# Exercise description
The answer must be an exact copy of the lines from the one with "How do I perform: Open" to the last line of the entries below, both included, and must contain no pictures.

*** Opening Provided data ***

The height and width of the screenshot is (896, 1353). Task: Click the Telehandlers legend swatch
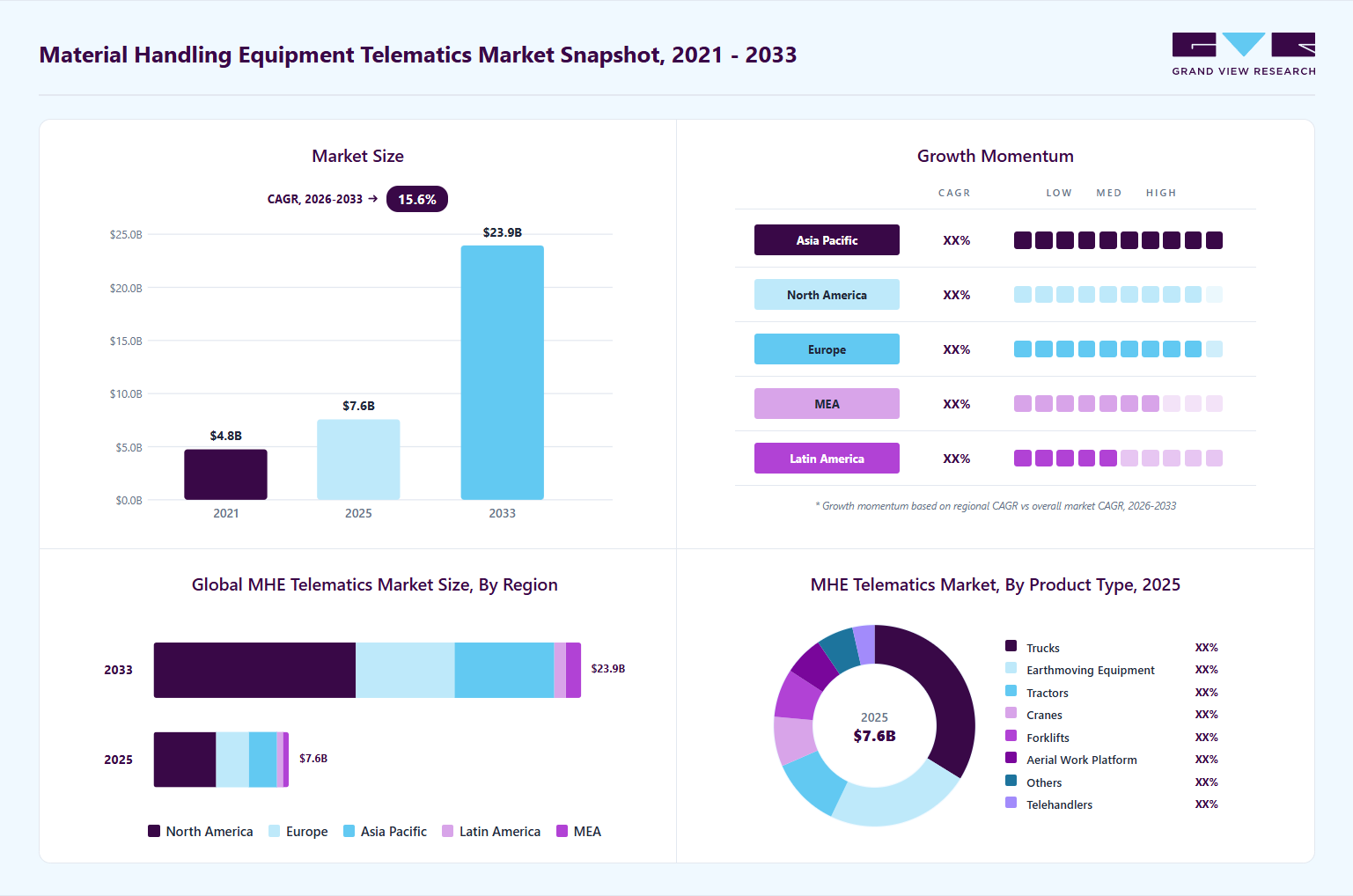coord(1011,803)
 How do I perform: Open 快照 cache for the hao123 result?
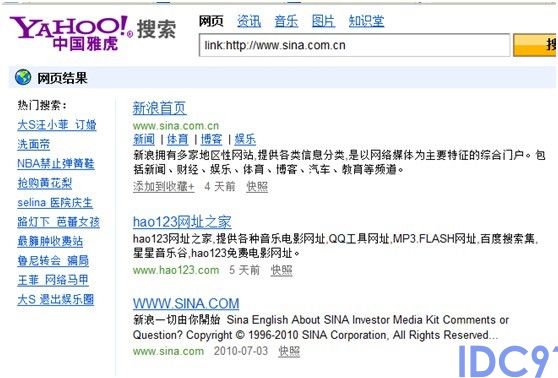point(281,270)

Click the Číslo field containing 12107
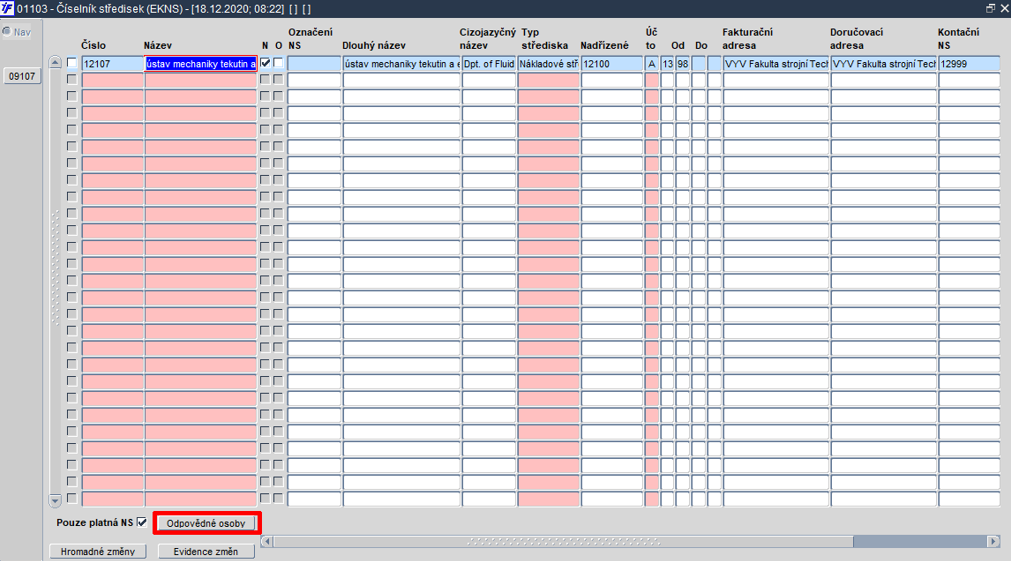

*** Closing Provided data ***

# Task solution
 How do I perform: Open 快照 cache for the hao123 result?
point(281,270)

Click the Číslo field containing 12107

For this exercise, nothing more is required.